# WORK INSTRUCTIONS:
Write the entries out again. Every character must match.

# RECORDED DATA:
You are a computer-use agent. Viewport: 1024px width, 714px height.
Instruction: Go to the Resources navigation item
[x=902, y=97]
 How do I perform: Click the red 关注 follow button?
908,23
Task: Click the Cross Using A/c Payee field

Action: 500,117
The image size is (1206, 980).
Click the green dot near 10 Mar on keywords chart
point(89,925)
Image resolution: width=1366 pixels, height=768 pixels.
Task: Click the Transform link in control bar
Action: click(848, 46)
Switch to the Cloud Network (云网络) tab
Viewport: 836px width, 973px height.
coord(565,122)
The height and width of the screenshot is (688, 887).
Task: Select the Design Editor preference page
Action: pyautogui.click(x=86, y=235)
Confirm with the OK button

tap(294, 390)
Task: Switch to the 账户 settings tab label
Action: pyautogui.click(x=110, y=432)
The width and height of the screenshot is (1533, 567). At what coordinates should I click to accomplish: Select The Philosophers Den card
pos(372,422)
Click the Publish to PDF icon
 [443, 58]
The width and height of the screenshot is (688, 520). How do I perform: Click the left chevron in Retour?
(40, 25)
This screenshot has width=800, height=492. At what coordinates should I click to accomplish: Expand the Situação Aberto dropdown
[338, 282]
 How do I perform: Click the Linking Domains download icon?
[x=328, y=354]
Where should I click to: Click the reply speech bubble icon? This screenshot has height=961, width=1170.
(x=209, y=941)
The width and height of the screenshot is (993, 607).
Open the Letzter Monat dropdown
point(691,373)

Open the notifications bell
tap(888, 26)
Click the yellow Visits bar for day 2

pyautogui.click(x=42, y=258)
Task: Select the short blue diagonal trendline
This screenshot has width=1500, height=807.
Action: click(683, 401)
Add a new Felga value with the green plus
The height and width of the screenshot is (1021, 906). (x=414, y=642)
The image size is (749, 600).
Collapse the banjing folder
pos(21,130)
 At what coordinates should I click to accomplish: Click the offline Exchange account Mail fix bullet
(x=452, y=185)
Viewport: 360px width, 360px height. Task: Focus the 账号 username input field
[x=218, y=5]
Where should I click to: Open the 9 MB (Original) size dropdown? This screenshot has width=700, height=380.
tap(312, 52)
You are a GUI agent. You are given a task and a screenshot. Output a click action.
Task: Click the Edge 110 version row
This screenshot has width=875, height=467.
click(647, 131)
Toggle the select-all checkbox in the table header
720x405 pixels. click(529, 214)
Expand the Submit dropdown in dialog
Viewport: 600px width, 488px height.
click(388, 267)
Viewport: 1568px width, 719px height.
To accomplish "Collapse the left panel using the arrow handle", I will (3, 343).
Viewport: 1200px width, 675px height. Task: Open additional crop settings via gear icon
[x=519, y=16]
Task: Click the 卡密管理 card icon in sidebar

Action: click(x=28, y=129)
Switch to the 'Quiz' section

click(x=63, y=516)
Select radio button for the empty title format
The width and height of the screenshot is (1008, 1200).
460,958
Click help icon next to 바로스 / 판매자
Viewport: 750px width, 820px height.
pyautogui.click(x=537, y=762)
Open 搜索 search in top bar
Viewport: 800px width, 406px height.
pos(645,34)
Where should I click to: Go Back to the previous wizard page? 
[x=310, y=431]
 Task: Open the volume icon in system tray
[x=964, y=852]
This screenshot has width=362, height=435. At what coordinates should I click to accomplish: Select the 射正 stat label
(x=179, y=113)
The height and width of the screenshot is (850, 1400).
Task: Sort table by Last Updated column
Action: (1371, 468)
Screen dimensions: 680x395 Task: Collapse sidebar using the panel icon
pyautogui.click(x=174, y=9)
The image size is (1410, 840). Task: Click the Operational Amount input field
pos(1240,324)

# ANSWER TO THE PROBLEM:
You are a computer-use agent. Viewport: 1024px width, 714px height.
Instruction: Go to the Resources navigation item
[x=902, y=97]
 How do I perform: Click the red 关注 follow button?
908,23
Task: Click the Cross Using A/c Payee field

Action: 500,117
The image size is (1206, 980).
Click the green dot near 10 Mar on keywords chart
point(89,925)
Image resolution: width=1366 pixels, height=768 pixels.
Task: Click the Transform link in control bar
Action: click(848, 46)
Switch to the Cloud Network (云网络) tab
Viewport: 836px width, 973px height.
coord(565,122)
The height and width of the screenshot is (688, 887).
Task: Select the Design Editor preference page
Action: pyautogui.click(x=86, y=235)
Confirm with the OK button

tap(294, 390)
Task: Switch to the 账户 settings tab label
Action: pyautogui.click(x=110, y=432)
The width and height of the screenshot is (1533, 567). At what coordinates should I click to accomplish: Select The Philosophers Den card
pos(372,422)
Click the Publish to PDF icon
 [443, 58]
The width and height of the screenshot is (688, 520). How do I perform: Click the left chevron in Retour?
(40, 25)
This screenshot has width=800, height=492. At what coordinates should I click to accomplish: Expand the Situação Aberto dropdown
[338, 282]
 How do I perform: Click the Linking Domains download icon?
[x=328, y=354]
Where should I click to: Click the reply speech bubble icon? This screenshot has height=961, width=1170.
(x=209, y=941)
The width and height of the screenshot is (993, 607).
Open the Letzter Monat dropdown
point(691,373)

Open the notifications bell
tap(888, 26)
Click the yellow Visits bar for day 2

pyautogui.click(x=42, y=258)
Task: Select the short blue diagonal trendline
This screenshot has width=1500, height=807.
Action: click(683, 401)
Add a new Felga value with the green plus
The height and width of the screenshot is (1021, 906). (x=414, y=642)
The image size is (749, 600).
Collapse the banjing folder
pos(21,130)
 At what coordinates should I click to accomplish: Click the offline Exchange account Mail fix bullet
(x=452, y=185)
Viewport: 360px width, 360px height. Task: Focus the 账号 username input field
[x=218, y=5]
Where should I click to: Open the 9 MB (Original) size dropdown? This screenshot has width=700, height=380.
tap(312, 52)
You are a GUI agent. You are given a task and a screenshot. Output a click action.
Task: Click the Edge 110 version row
This screenshot has width=875, height=467.
click(647, 131)
Toggle the select-all checkbox in the table header
720x405 pixels. click(529, 214)
Expand the Submit dropdown in dialog
Viewport: 600px width, 488px height.
click(388, 267)
Viewport: 1568px width, 719px height.
To accomplish "Collapse the left panel using the arrow handle", I will (3, 343).
Viewport: 1200px width, 675px height. Task: Open additional crop settings via gear icon
[x=519, y=16]
Task: Click the 卡密管理 card icon in sidebar

Action: click(x=28, y=129)
Switch to the 'Quiz' section

click(x=63, y=516)
Select radio button for the empty title format
The width and height of the screenshot is (1008, 1200).
460,958
Click help icon next to 바로스 / 판매자
Viewport: 750px width, 820px height.
pyautogui.click(x=537, y=762)
Open 搜索 search in top bar
Viewport: 800px width, 406px height.
pos(645,34)
Where should I click to: Go Back to the previous wizard page? 
[x=310, y=431]
 Task: Open the volume icon in system tray
[x=964, y=852]
This screenshot has width=362, height=435. At what coordinates should I click to accomplish: Select the 射正 stat label
(x=179, y=113)
The height and width of the screenshot is (850, 1400).
Task: Sort table by Last Updated column
Action: (1371, 468)
Screen dimensions: 680x395 Task: Collapse sidebar using the panel icon
pyautogui.click(x=174, y=9)
The image size is (1410, 840). Task: Click the Operational Amount input field
pos(1240,324)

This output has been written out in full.